Dataset entries:
----
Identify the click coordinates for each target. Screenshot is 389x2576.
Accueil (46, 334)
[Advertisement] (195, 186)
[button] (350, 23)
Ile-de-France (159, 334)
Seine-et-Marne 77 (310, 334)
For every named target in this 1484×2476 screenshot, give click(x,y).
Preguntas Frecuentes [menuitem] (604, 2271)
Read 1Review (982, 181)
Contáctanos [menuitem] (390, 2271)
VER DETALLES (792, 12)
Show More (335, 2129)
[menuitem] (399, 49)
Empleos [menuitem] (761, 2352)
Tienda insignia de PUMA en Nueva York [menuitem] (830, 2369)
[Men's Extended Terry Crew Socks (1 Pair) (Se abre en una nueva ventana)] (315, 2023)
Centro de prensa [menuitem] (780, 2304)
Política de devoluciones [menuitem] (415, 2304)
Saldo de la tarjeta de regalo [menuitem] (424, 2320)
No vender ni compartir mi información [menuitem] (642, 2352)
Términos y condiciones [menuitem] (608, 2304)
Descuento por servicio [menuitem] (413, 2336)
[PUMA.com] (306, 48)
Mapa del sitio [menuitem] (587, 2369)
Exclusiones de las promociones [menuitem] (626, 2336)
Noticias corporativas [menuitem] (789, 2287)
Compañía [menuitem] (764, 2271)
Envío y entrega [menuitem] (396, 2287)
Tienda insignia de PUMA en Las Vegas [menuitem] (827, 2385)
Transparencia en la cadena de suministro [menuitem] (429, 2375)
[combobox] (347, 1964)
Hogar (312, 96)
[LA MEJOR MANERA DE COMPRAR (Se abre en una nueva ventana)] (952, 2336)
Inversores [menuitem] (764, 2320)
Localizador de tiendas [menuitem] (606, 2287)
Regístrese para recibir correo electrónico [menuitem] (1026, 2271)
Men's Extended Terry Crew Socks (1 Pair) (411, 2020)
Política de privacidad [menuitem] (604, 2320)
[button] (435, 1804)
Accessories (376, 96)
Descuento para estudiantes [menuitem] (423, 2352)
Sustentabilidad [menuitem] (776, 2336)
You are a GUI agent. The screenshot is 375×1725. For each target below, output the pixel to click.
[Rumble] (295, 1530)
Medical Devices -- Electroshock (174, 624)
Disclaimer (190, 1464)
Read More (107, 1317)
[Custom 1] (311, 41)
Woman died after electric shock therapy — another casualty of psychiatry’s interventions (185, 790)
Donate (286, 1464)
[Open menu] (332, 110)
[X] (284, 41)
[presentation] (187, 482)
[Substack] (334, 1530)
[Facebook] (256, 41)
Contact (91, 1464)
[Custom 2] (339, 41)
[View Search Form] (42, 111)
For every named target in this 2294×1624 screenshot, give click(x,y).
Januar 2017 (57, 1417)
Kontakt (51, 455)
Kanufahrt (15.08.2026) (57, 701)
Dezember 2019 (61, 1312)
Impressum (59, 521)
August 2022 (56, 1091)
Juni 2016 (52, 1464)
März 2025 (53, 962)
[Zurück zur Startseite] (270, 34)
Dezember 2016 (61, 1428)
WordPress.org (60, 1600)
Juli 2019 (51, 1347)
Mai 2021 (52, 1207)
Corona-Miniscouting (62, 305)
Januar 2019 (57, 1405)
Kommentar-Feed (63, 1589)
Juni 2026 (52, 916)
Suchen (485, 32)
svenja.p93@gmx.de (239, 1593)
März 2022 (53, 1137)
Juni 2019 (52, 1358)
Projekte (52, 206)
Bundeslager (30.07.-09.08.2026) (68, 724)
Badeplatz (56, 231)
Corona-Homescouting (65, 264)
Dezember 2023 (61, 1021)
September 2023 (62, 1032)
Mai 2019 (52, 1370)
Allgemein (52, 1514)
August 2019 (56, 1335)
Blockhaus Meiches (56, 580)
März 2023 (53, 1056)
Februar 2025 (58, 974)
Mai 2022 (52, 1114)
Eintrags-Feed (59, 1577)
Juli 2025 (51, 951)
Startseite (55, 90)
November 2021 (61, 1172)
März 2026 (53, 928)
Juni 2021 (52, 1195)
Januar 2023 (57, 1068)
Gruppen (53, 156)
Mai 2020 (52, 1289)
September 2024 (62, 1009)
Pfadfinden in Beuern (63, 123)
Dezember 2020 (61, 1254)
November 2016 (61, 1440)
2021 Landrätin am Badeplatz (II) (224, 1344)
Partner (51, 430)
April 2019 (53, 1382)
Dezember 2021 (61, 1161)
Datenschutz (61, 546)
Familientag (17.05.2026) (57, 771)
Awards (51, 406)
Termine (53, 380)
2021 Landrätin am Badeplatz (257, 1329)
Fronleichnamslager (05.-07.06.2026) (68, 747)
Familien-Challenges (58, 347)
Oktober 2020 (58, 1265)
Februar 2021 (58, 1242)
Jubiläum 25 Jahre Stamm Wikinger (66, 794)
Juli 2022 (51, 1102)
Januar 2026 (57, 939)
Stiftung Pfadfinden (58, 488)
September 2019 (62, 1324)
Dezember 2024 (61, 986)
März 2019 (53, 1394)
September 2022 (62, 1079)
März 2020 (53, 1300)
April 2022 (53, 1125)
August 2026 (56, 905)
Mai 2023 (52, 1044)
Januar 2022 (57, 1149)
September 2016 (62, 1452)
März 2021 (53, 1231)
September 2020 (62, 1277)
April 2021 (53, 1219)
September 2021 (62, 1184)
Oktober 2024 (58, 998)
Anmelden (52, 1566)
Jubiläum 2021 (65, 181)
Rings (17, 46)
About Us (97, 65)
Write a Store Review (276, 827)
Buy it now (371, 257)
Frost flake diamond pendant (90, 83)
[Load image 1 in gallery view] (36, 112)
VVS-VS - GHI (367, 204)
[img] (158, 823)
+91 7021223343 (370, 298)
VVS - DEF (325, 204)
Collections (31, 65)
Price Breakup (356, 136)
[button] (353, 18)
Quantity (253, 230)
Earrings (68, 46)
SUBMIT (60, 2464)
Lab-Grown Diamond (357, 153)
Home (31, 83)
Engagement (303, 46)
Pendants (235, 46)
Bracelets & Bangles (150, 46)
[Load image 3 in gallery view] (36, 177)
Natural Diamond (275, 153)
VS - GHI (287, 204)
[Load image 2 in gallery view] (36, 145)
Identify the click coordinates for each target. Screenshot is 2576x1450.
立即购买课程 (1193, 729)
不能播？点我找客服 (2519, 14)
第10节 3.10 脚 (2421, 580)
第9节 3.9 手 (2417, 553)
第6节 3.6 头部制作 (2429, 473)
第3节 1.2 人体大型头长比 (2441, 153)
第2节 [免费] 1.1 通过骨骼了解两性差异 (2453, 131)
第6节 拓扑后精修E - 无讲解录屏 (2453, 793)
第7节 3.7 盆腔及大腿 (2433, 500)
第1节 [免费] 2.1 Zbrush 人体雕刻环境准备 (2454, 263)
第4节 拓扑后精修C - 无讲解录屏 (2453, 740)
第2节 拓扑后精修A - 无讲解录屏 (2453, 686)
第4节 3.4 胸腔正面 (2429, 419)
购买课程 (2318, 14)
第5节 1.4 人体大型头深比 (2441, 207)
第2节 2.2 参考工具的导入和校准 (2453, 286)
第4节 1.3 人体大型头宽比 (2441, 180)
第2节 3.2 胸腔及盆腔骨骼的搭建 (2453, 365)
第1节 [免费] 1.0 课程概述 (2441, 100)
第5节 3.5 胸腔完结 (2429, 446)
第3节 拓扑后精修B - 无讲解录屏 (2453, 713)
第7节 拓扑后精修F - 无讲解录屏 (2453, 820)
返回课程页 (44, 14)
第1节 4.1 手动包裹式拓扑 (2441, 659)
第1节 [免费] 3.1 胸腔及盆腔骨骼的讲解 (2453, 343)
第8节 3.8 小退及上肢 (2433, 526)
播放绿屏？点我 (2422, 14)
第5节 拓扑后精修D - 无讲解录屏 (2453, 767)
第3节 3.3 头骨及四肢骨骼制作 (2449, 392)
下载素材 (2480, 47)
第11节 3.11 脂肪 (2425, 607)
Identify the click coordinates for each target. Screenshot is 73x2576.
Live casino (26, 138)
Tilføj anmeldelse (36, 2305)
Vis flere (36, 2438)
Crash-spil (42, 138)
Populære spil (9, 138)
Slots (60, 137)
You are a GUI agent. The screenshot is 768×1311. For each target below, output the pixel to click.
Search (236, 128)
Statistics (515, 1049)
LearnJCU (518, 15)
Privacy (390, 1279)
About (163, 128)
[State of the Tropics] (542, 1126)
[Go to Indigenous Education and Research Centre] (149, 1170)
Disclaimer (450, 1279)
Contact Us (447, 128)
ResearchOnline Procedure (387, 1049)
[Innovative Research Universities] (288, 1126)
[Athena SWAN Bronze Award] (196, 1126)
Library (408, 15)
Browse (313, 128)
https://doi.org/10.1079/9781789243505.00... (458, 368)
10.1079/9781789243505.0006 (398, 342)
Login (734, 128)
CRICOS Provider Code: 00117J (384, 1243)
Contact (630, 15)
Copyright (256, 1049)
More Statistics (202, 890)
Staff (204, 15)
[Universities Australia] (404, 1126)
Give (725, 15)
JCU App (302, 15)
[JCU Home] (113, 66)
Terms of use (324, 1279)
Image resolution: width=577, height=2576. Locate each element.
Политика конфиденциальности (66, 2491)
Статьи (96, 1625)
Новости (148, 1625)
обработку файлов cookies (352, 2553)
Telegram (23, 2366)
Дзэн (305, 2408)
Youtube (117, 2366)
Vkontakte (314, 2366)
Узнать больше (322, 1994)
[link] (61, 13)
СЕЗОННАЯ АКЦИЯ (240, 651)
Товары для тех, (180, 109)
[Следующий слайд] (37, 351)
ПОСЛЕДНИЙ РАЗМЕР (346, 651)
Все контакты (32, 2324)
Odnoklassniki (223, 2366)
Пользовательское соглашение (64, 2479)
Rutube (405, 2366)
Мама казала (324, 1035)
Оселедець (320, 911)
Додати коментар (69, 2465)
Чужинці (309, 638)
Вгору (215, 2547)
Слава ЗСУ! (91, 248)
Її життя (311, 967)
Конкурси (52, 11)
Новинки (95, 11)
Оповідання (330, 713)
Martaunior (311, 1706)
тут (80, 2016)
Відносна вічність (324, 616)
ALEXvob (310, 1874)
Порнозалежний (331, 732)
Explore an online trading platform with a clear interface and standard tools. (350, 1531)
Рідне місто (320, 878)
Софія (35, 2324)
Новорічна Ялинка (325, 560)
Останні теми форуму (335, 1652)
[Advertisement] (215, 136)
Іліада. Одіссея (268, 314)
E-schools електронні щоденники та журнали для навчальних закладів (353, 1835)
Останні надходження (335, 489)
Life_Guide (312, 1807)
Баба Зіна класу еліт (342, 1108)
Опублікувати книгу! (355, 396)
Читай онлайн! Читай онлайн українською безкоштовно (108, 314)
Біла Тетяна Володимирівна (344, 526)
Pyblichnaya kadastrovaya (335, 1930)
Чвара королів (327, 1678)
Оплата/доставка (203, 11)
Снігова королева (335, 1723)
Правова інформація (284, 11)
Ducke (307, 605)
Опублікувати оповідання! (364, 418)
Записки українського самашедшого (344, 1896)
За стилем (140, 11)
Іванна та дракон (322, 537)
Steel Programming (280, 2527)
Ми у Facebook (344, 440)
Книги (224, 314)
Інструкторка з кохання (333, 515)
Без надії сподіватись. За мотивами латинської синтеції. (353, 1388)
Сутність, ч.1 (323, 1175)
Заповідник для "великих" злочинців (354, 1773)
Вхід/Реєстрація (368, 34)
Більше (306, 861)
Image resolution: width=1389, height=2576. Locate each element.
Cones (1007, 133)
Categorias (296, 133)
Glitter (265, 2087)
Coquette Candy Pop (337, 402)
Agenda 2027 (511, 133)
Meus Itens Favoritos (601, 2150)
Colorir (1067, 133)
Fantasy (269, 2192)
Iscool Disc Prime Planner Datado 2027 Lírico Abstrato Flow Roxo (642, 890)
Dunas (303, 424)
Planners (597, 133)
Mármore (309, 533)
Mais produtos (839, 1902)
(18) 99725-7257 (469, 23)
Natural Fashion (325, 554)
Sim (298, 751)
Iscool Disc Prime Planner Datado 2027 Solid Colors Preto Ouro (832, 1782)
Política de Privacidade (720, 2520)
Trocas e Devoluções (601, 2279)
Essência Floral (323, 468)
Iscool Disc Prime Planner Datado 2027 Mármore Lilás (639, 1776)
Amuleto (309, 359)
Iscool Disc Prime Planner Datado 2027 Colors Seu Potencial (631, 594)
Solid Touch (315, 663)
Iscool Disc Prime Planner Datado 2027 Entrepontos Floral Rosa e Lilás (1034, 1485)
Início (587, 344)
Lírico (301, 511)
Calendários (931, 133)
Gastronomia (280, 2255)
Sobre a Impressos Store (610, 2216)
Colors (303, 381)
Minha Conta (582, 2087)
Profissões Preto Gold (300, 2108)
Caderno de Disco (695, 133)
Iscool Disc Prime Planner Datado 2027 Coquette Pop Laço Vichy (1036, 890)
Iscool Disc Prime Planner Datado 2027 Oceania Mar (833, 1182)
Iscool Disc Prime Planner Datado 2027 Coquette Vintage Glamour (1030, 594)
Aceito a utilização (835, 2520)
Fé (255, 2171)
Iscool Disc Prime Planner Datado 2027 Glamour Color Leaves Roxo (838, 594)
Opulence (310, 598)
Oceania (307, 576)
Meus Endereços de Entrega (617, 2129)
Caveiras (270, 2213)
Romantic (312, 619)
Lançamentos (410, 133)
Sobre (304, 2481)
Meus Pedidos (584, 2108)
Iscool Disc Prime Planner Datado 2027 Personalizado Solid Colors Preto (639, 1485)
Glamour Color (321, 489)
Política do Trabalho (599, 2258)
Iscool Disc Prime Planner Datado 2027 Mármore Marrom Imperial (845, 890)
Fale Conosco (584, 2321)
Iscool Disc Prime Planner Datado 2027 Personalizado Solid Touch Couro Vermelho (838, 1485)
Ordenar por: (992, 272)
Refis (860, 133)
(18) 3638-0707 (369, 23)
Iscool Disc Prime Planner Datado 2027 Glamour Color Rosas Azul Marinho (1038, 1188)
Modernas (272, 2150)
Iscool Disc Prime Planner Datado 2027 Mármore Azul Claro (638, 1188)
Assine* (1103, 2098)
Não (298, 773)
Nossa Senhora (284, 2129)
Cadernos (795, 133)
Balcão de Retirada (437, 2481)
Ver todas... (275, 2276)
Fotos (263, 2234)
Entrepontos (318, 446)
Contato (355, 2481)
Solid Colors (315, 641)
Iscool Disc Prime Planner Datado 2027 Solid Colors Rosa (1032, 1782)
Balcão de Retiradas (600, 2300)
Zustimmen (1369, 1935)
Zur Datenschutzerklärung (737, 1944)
----
Output, from the data above, the lines from the line with "Оселедець (320, 911)" to the line with "Порнозалежний (331, 732)" exactly as they stand, both ends included and nothing else.

THE COMPLETED TASK:
Оселедець (320, 911)
Додати коментар (69, 2465)
Чужинці (309, 638)
Вгору (215, 2547)
Слава ЗСУ! (91, 248)
Її життя (311, 967)
Конкурси (52, 11)
Новинки (95, 11)
Оповідання (330, 713)
Martaunior (311, 1706)
тут (80, 2016)
Відносна вічність (324, 616)
ALEXvob (310, 1874)
Порнозалежний (331, 732)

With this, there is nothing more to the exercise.